A new addition to our teaching portfolio was launched in the autumn semester 2022-23: Entrepreneurship for Social Change. The module sought to equip students with the knowledge and skills to be able to deliver social change through entrepreneurial endeavours. The module delivery centred around a newly curated, innovative portfolio that guided the students through different tasks to create a social enterprise. Week by week participants built up their social venture ideas by working in a group on tasks such as writing purpose, vision and mission statements, to identifying a funder and outlining key costs areas, to completing a full Social Business Model Canvas.

Dr Isobel O’Neil, the module convenor and driving force behind the project explained: “This portfolio is the cornerstone of the module’s innovative framework for teaching Entrepreneurship for Social Change. The framework is theoretically and conceptually underpinned and after being first introduced to the concepts and talked through the task’s requirements, students are drawn into immediate practice each week in their groups.”

Dr Isobel O’Neil leads the Entrepreneurship for Social Change seminar. Photography by Alex Wilkinson Media

Eight groups took part this year and while they had relatively free reign to decide on a venture idea, they each benefited from devoted time with an external mentor in week 3 – including Brendan Street from Nuffield Health, Isabelle Chatel de Brancion from Geovation/Ordnance Survey and Shoana Khan from Nottingham-based Himmah. The groups ended up working on ideas as diverse as student mental health provision, supported living for domestic abuse survivors, access to work for those with disabilities, and discrimination against BME women in the workplace.

Annabel Mair, a third year Business School student explained her groups venture idea: “My group are working on a project that tackles social inequalities within university and through setting up a social enterprise that redistributes preloved work clothes to students from low socioeconomic backgrounds helping them feel confident when applying for jobs and placements. The module has been fantastic helping the team stick to our mission and offering support and ideas to drive our project plan forward ready for implementation.”

Students working on the Entrepreneurship for Social Change module. Photography by Alex Wilkinson Media

Excitingly, Annabel and her group’s involvement with Enactus this pre-loved clothes project has now become a formally recognised project within Enactus and all involved are very excited to see where it will go.

One of the Ingenuity lab’s members was also a participant in the module – Tom Tweddle commented: “The Entrepreneurship and social change module takes you through several key stages of a social venture.
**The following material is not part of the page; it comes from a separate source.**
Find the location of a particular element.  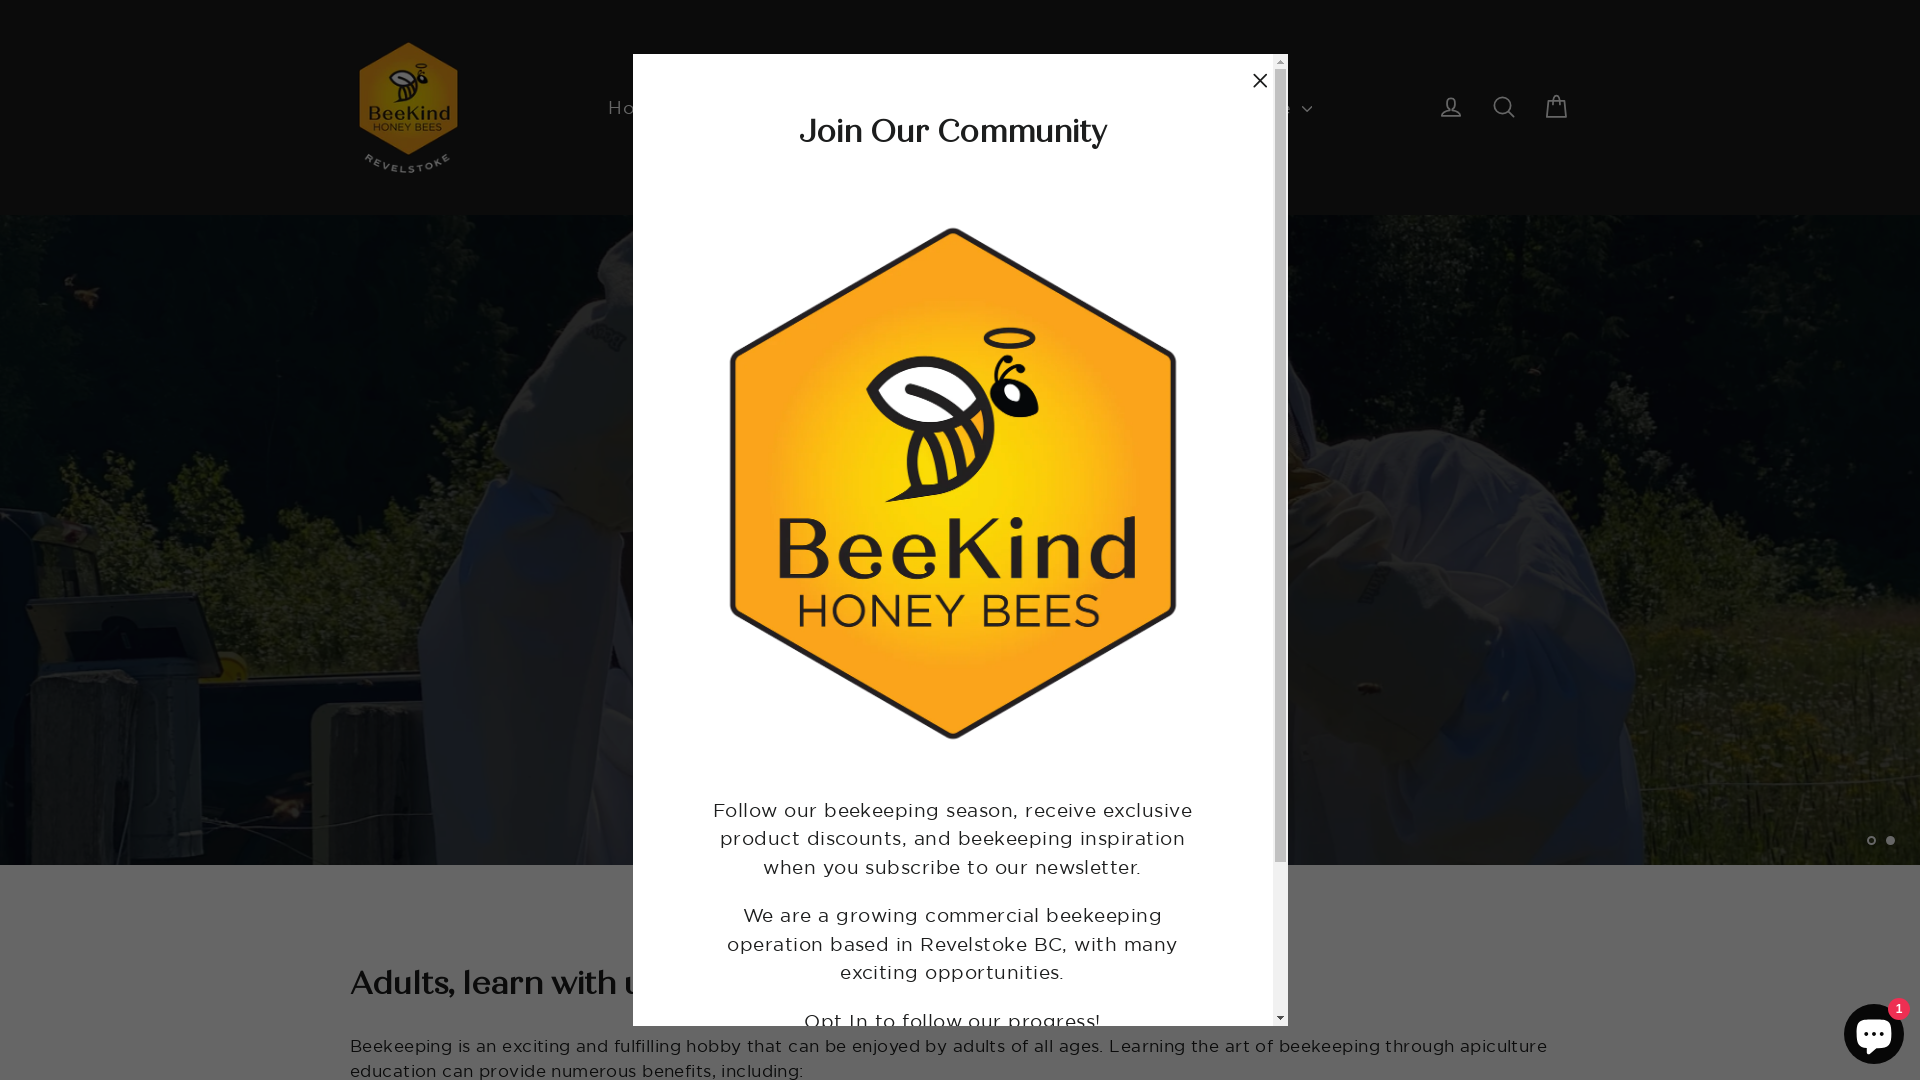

Balancing both the dual perspectives of entrepreneurship and social impact, it looks to not only educate through theory but execute through practice, helping to excel knowledge and provide skills to take into the real working world.”

“This module not only showed me some great ways to innovate, ideate and implement models and frameworks which actually generate results and impact, but also helped me to learn the importance of working with others. Getting the chance to speak to experts from organisations such as Nuffield Health, and actually implement learnt theory is the direction Universities and Entrepreneurship should be moving, and this module is key to that.”

Students working on the Entrepreneurship for Social Change module. Photography by Alex Wilkinson Media

Thanks to the funding from Enterprise Educators, the module team are continuing to evaluate the pilot year, and have engaged student voice through pre- and post-module interviews and a survey, as well as holding student voice conversations specifically about how some of participants experienced the individual tasks and the overall flow of the portfolio.

Dr David Achtzehn, the department’s teaching director shares “modules such as this encapsulate HGI’s approach to teaching and learning; nurturing entrepreneurial mindsets through experience lies at the heart of our pedagogy. We strive to enable creativity and foster opportunities for social impact, and our collegial team are not afraid to innovate to provide excellent student experience.”